● What is expected
Taking the listing below, restate word for word each line from the line with "You are a computer-use" to the line with "Instruction: Click the", ends included, and stop there.

● Records for this task

_ _ _

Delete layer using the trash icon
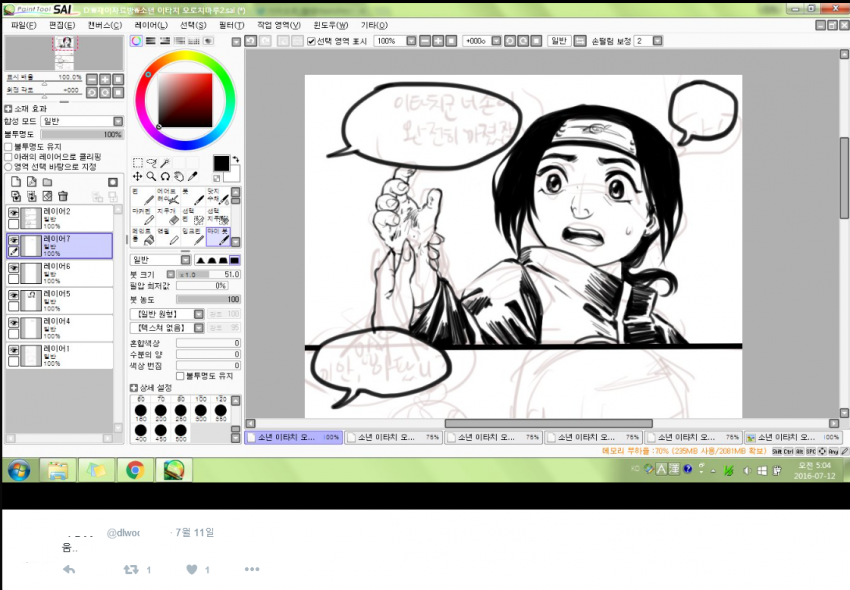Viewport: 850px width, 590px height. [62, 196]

_ _ _

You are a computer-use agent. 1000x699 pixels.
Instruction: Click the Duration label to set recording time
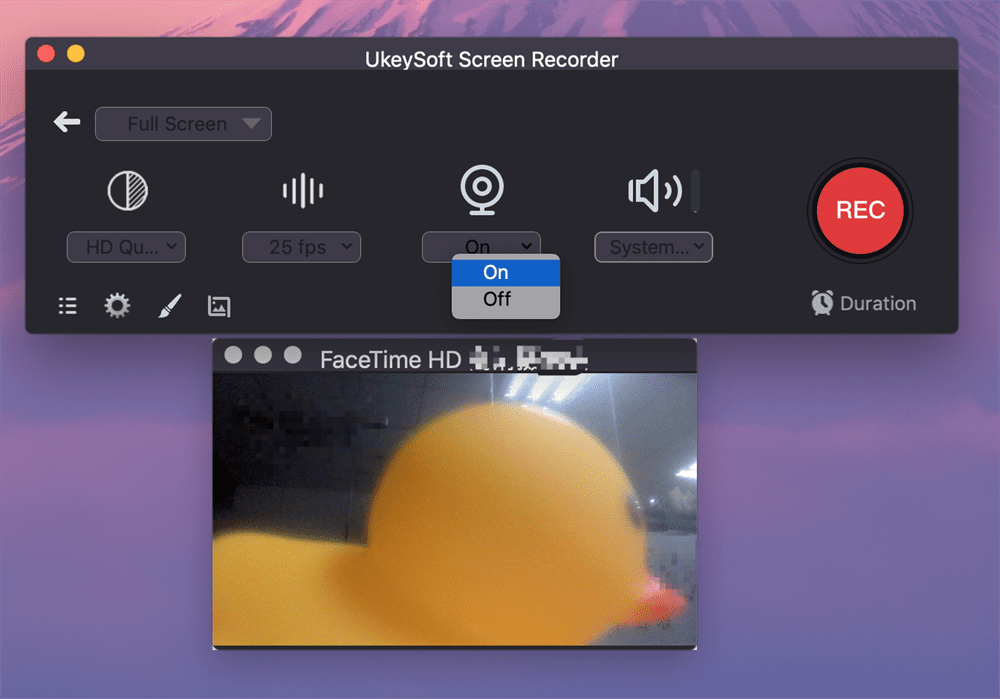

_ _ _

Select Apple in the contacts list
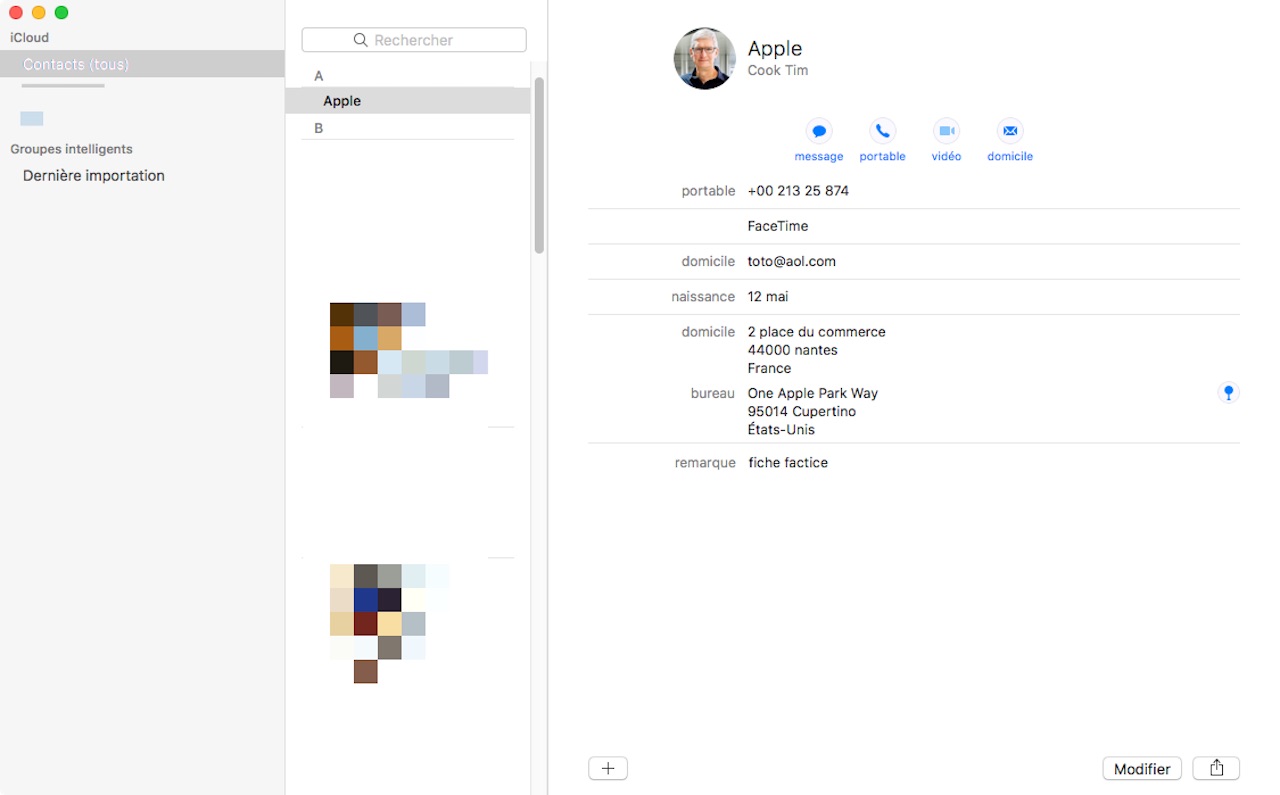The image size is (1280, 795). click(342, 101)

_ _ _

● Exercise solution
You are a computer-use agent. 1000x699 pixels.
Instruction: Click the Duration label to set recording time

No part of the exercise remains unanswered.